Budget cuts and changes in organizations are not the only issues that have an impact on paint specification, Sternberger says. Facility budgets now focus more on security issues and less on paints and coatings.
“This has challenged maintenance managers to seek solutions to lower costs without sacrificing service or quality,” he says. Increasingly, managers call on contractors to work on large or time-sensitive projects.
“A couple of decades ago large facilities had on-staff painters to complete painting projects,” Spillane says. “More of the larger jobs are now contracted out-of-house.”
Changing Facility Use
While painting crews in some facilities, such as hospitals, regularly have to work around occupied areas, manufacturers say they see other types of facilities that have less time to complete maintenance operations because of increased use of facilities.

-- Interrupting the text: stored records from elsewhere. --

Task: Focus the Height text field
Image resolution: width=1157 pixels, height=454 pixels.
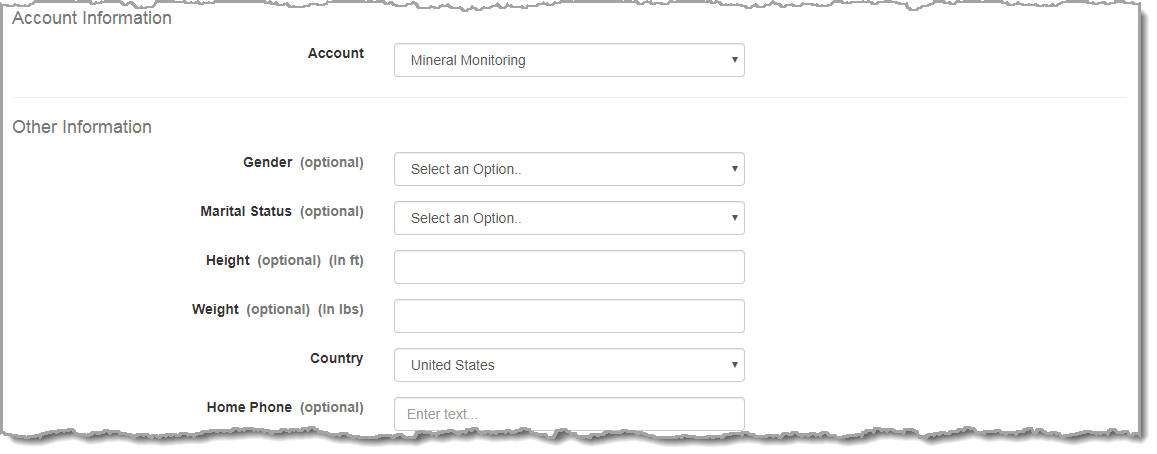Action: coord(569,267)
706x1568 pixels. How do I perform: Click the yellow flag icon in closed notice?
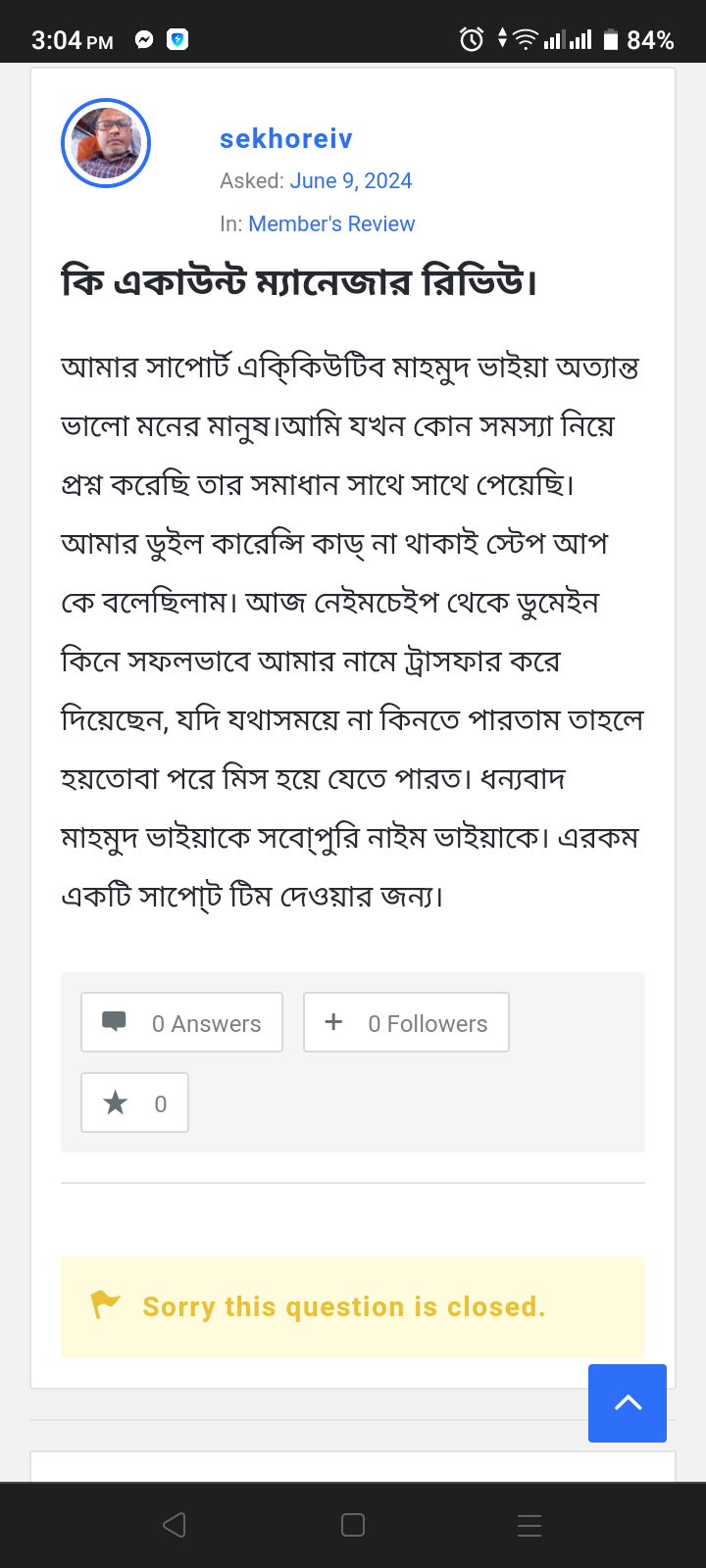pos(105,1304)
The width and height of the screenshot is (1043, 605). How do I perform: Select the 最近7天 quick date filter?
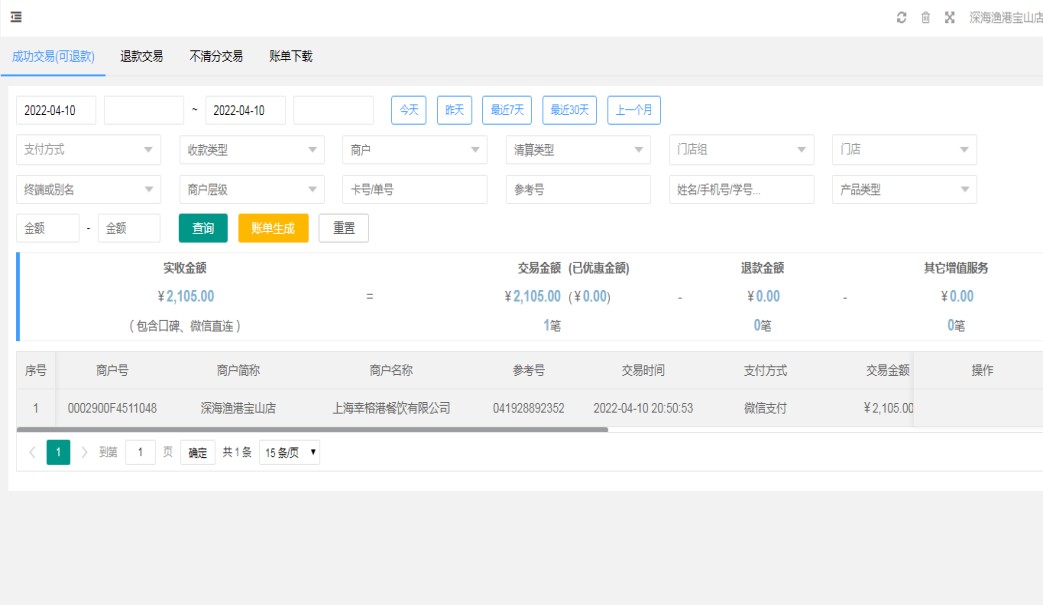(507, 110)
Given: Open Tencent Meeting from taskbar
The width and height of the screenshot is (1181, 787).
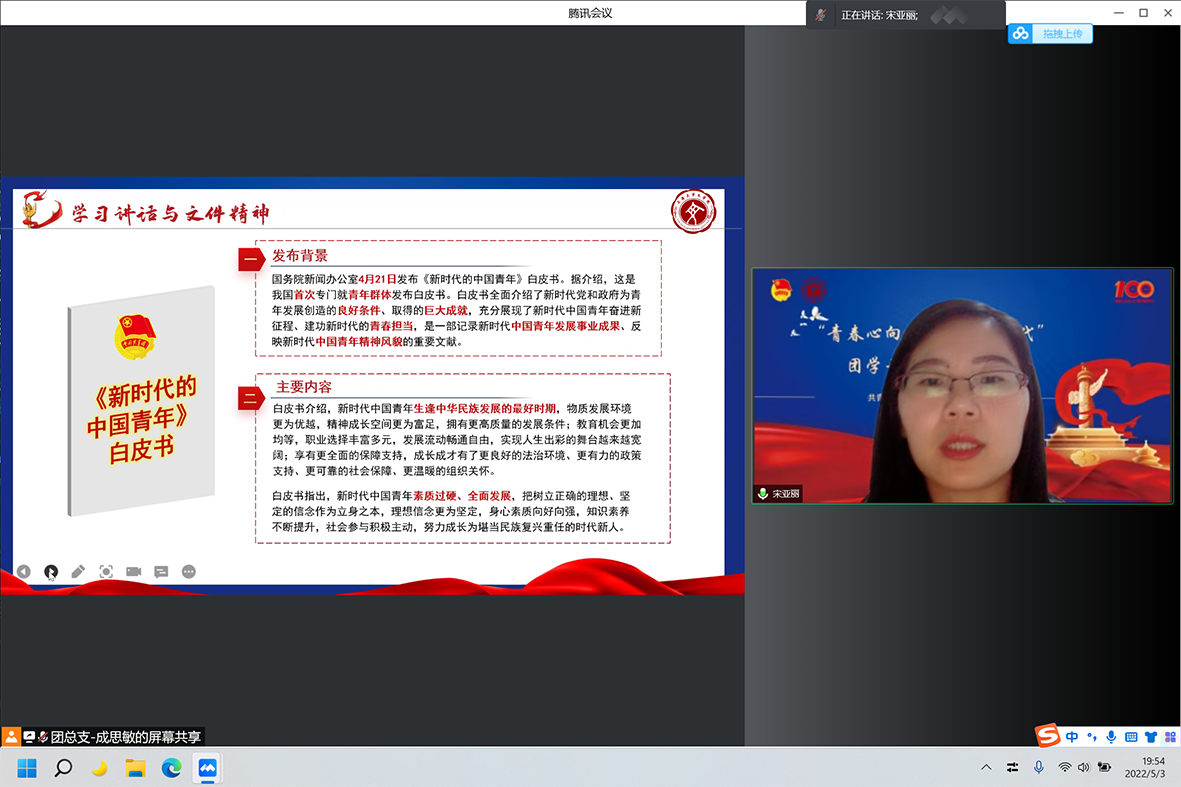Looking at the screenshot, I should [207, 768].
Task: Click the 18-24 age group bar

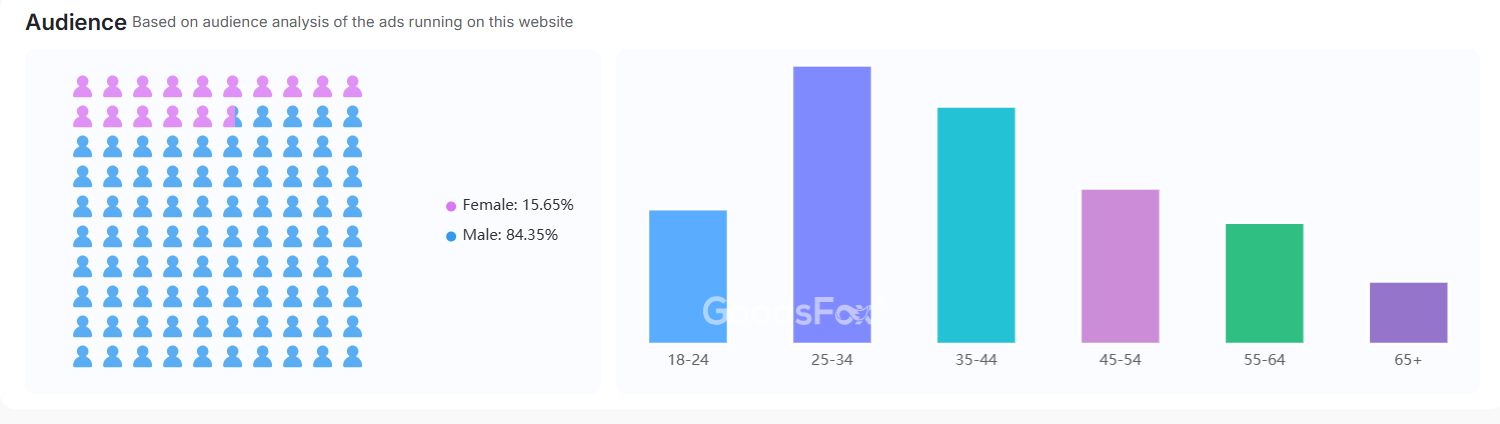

“More facilities are occupied for longer time periods and there is very little time to do maintenance work,” Spillane says. As a result, managers are turning to paint manufacturers for solutions that allow crews to work around occupants and minimize paint-related downtime.
“They want to know how long they will have to wait before they can use the painted area,” Spillane says. Managers interested in reducing paint-related downtime often ask manufacturers questions related to durability, drying time and application techniques.
Says Rafie, “We’re most often asked about performance features of our various paints and coatings and how those features translate into labor- and time-saving advantages for maintenance and facility management teams.”
The Lowdown on Low-E paints
Low-emissivity (low-e) and other energy-saving paints are an emerging trend in the paints and coatings industry. Besides helping to prevent heat from passing through a wall via conduction, low-e paints also reflect heat back into a room. As a result, rooms with low-e paint tend to feel cooler in the summer and warmer in the winter.
Mark Aument, technical service representative for Radiance, a manufacturer of interior latex low-e paint, says the paints use aluminum particles that reflect radiant energy in a room. During the winter, he says, about 95 percent of a room’s radiant energy escapes through the walls and ceiling via conduction.
“In a room painted with low-e paint, as much as 25 percent of the radiant energy is reflected back into the room,” he says. In the summer, the sun is a primary source of radiant energy, and low-e paints form a barrier that blocks exterior radiant energy, he says.
While energy-saving paints are a relatively new arrival, more manufacturers are introducing their own formulas. Sherwin-Williams Co., for example, will unveil a low-e paint in February 2004.